To wrap up your 2023 goal setting, look at your recruitment funnel and the associated systems. Where is there an opportunity to do things more efficiently, quicker, or with fewer resources? Some ideas to consider are streamlining your hiring funnel workflows, implementing new technology, increasing automation, eliminating needless steps, and conducting better data analysis.

Finally, once all is said and done, measure your results. If you don’t have one already, implement a structured system to track the recruitment metrics we’ve covered here and analyze them regularly. Some companies do this quarterly, others monthly. Find what works for you and stick to it so you’ll have even stronger data at your fingertips when the goal-setting time rolls around next year. That’s why it’s so important to use SMART goals so that you have accurate measurements.

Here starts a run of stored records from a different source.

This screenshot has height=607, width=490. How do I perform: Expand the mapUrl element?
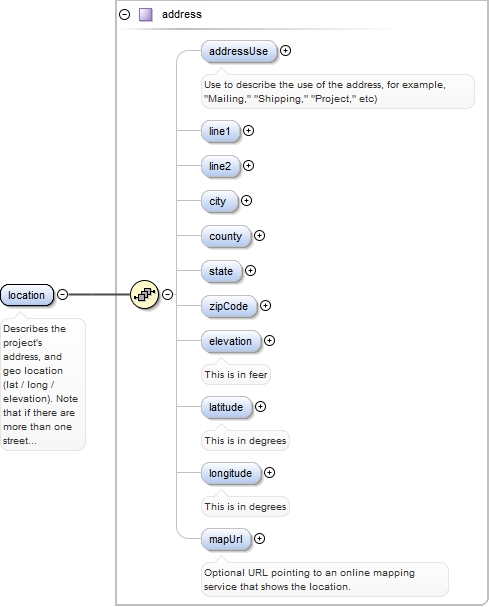(259, 539)
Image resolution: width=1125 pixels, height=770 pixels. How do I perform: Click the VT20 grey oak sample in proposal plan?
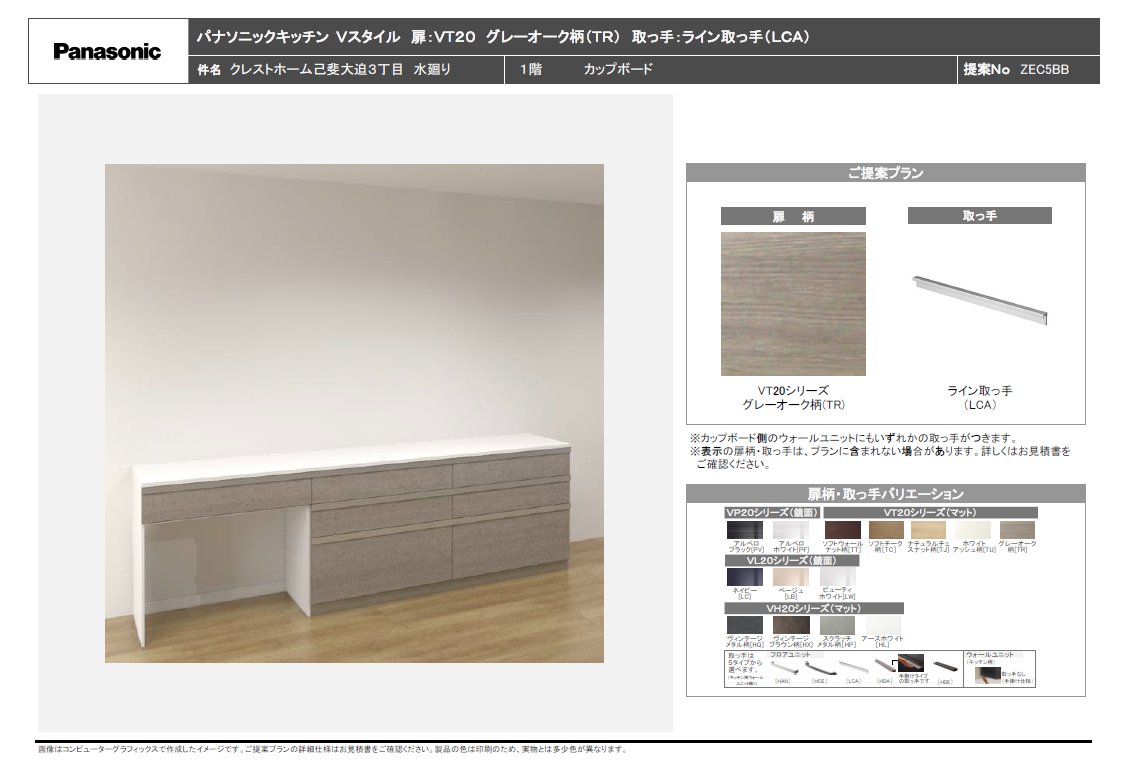pos(793,304)
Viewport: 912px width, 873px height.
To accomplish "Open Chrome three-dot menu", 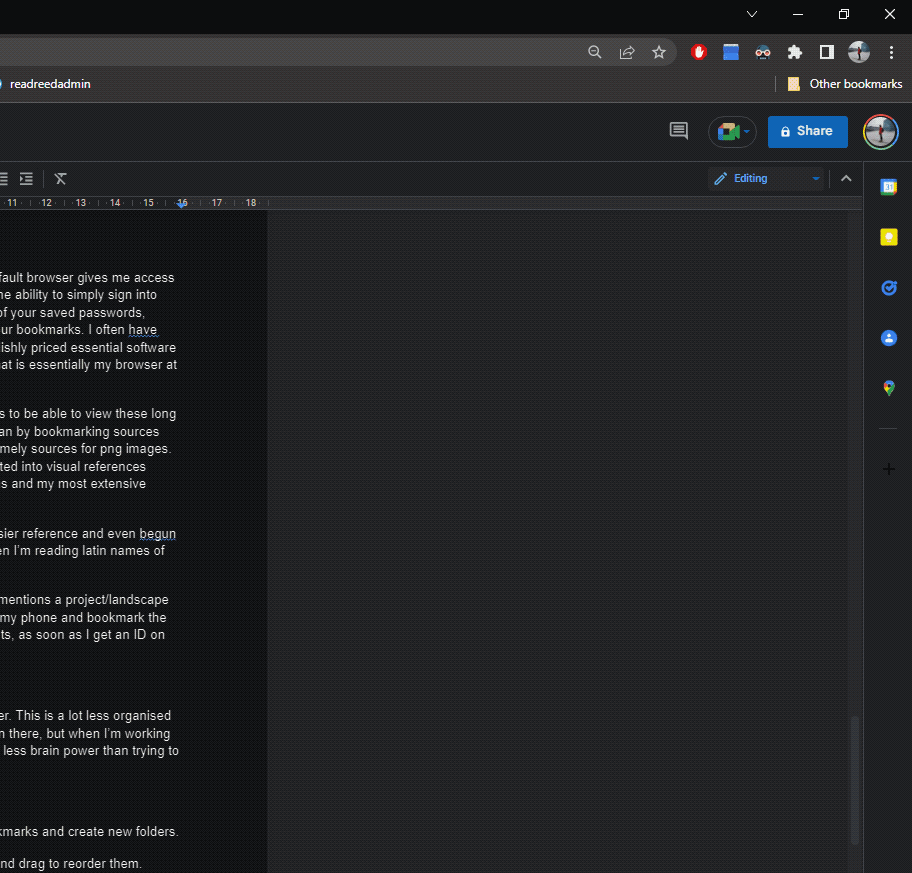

Implement Creative Recruitment Strategies with 4 Corner Resources

If you want to reach untapped talent in 2023, turn to the staffing professionals at 4 Corner Resources. We can help you expand your candidate pool and source for hard-to-fill positions at all levels. Whether you’re looking for direct hire, contract staffing for a short-term project, or temporary assistance to cover labor gaps, we can connect you with the right professionals in your field.

Our commitment to relationships, resources, responsiveness, and results has earned us a reputation as one of the top staffing firms in the U.S. We look forward to learning more about your recruitment goals for the year ahead and finding innovative, effective ways to help you reach them.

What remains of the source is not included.